Sensitivity to spatiotopic location in the human visual system
56.457, Tuesday, 20-May, 2:45 pm - 6:45 pm, Banyan Breezeway
Yuval Porat1, Tanya Orlov1, Ayelet Mckyton1, Ehud Zohary1,2,3; 1Neurobiology Department, Life Sciences Institute, Hebrew University of Jerusalem, Jerusalem 91904, Israel, 2Interdisciplinary Center for Neural Computation, Hebrew University of Jerusalem, Jerusalem 91904, Israel, 3The Edmond & Lily Safra Center for Brain Sciences, Hebrew University of Jerusalem, Jerusalem 91904, Israel
Introduction: Visual information in the early visual processing stages is represented in strictly eye‐centered (retinotopic) coordinates.

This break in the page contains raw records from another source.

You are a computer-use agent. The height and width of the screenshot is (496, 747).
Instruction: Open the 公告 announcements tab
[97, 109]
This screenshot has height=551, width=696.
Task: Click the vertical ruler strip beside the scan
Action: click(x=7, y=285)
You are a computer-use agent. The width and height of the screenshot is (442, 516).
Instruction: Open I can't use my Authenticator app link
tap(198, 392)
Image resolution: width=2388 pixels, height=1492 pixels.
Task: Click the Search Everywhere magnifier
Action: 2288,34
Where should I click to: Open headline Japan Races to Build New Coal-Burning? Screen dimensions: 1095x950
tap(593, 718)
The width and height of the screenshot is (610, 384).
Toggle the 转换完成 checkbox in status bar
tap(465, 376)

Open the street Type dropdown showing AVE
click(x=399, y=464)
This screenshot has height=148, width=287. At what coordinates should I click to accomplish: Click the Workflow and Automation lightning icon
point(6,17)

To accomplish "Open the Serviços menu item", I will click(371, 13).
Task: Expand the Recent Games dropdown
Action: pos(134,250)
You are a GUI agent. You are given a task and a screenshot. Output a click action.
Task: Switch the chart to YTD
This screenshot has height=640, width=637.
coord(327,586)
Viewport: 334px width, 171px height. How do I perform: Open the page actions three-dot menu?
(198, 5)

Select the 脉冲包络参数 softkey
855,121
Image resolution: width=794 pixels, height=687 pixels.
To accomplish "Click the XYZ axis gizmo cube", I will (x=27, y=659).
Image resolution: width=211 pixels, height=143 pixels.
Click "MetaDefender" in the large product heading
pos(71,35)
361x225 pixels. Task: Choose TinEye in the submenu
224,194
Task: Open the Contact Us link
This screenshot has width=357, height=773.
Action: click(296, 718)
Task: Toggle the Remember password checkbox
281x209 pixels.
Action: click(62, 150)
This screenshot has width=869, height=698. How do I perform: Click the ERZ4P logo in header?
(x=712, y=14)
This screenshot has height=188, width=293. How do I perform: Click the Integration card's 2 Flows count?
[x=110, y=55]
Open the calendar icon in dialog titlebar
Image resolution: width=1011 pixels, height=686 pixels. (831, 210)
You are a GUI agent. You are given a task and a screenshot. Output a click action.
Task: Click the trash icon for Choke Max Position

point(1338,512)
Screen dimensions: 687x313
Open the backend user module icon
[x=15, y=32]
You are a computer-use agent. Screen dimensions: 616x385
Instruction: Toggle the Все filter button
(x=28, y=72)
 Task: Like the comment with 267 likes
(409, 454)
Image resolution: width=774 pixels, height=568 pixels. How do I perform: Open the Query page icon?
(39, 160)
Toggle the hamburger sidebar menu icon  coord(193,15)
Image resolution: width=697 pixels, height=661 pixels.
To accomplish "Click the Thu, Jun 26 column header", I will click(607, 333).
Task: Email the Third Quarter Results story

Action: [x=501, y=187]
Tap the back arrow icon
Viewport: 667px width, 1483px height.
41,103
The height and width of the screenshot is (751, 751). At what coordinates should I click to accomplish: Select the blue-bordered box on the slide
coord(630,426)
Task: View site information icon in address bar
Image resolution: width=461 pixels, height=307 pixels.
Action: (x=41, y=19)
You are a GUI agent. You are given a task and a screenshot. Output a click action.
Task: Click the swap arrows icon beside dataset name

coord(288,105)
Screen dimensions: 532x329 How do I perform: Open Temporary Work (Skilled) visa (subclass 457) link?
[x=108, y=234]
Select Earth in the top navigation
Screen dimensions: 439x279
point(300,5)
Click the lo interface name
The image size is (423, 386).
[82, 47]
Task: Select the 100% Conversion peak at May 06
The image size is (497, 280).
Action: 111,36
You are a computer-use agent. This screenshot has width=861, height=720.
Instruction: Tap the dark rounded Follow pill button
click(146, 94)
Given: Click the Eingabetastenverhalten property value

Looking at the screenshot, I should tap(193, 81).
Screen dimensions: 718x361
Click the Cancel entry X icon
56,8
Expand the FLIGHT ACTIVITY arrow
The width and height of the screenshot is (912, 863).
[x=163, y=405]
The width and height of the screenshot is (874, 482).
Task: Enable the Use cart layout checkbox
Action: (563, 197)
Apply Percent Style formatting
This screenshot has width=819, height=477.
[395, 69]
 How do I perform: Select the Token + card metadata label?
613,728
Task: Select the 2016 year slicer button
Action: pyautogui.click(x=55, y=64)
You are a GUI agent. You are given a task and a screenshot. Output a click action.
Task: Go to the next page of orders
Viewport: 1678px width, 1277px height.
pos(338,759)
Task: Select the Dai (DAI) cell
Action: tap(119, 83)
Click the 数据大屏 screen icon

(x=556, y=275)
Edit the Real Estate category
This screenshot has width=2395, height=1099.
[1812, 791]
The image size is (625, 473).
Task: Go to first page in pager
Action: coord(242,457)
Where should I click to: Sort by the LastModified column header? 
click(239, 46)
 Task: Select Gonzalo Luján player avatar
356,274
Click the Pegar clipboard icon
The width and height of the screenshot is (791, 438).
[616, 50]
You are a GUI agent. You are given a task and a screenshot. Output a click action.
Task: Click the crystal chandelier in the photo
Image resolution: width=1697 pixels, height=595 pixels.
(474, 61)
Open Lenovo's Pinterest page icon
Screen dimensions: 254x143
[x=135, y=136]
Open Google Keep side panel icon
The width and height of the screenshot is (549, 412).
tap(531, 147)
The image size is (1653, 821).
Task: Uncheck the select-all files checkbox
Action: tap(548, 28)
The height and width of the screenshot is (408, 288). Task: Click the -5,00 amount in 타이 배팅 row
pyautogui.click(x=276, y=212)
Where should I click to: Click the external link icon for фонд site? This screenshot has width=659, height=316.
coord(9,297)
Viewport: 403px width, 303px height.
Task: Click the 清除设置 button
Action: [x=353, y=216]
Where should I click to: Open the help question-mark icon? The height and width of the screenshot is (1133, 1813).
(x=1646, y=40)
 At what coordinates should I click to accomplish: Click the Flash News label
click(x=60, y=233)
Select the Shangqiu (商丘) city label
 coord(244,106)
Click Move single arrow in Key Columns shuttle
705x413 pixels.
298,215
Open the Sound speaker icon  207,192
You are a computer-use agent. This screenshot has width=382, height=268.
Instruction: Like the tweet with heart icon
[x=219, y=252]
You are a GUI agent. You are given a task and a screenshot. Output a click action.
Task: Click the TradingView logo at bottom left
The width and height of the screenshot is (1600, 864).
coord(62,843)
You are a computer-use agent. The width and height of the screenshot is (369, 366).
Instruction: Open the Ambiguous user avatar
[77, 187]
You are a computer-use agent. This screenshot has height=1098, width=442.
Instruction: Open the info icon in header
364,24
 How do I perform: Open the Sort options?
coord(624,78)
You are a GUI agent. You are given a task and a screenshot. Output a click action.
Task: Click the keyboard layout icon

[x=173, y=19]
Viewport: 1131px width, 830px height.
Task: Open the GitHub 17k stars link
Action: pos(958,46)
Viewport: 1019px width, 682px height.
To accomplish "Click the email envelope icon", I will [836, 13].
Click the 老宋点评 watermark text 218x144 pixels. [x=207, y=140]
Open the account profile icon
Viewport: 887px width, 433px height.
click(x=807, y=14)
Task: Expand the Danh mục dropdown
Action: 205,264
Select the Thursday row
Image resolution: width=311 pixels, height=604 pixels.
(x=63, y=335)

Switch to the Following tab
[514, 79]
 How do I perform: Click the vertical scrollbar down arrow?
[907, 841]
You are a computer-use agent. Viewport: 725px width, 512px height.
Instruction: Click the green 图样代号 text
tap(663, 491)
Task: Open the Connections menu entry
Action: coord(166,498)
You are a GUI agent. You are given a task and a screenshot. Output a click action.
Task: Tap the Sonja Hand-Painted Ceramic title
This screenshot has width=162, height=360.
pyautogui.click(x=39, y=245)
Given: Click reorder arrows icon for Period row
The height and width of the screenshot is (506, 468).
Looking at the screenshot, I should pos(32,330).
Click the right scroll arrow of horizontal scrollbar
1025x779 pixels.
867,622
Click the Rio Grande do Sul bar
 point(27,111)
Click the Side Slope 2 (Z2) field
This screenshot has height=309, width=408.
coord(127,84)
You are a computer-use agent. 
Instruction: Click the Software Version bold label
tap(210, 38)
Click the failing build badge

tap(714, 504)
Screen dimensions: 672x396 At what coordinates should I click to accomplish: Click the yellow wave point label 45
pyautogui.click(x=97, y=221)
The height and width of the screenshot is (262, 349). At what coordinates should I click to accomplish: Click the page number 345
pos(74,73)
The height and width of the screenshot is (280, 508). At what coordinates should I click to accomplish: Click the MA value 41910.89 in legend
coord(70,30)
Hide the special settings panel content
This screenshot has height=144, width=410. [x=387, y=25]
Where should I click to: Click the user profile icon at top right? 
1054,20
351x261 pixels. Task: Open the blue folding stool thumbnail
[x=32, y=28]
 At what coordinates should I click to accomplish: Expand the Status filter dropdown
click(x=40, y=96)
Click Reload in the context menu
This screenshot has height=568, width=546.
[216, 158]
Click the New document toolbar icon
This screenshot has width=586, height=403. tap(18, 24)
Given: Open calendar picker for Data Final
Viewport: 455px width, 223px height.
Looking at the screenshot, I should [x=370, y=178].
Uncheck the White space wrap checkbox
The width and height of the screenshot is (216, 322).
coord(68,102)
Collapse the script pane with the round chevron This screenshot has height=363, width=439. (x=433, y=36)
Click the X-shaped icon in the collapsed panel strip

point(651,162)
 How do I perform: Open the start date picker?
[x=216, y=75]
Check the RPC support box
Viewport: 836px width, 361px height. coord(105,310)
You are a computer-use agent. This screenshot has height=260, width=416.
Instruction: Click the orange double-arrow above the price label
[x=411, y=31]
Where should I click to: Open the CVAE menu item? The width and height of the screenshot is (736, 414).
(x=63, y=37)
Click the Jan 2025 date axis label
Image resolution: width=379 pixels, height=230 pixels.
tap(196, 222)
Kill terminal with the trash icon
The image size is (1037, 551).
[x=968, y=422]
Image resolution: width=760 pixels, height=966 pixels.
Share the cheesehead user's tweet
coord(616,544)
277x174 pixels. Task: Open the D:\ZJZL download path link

Thus, each eye movement, generating a different retinal image, evokes a different pattern of activity, although the visual scene is unaltered. Our perception, however, shows clear visual stability. This may indicate that non‐retinotopic representations (i.e. head, body or world-; termed ‘spatiotopic’) are invoked higher in the visual pathways. It is, however, unclear where in the brain and under what conditions such representations emerge. Methods: Subjects (N=13) participated in a block‐designed fMRI repetition suppression (RS) experiment. In each block, a series of identical or different objects appeared. Eye movements were made between stimulus presentations, such that objects were either in the same screen position (e.g spatiotopic) or in different positions (non-spatiopic). Spatiotopic and non-spatiotopic blocks were equated in terms of their distribution of retinal positions of the stimuli. Results: 2x2 ANOVA performed on the activation parameters revealed 3 different effects: regions along the LOS, OTG, ITG, and fusiform gyrus were sensitive to the identity of the object (i.e. an Identity RS). In contrast, parietal regions (aIPS, pIPS, and SPL) were differentially activated when stimuli appeared in the same spatiotopic position (spatiotopic-position RS). Finally, some regions (pFus, LOS and occipito-parietal junction) revealed an interaction effect: the identity RS was greater when objects appeared in the same spatiotopic location. Conclusion: Our results suggest that the spatiotopic location of objects (irrespective of their identity) is encoded in parietal cortex. Currently, it is unclear, if the spatiotopic-position RS was mainly due to the repetition at the same position, or prior knowledge of object position, as objects repeatedly appeared in the same screen location throughout the block. An ongoing event-related task design may elucidate the contribution of these factors to the emergence of spatiotopic representations in the visual system.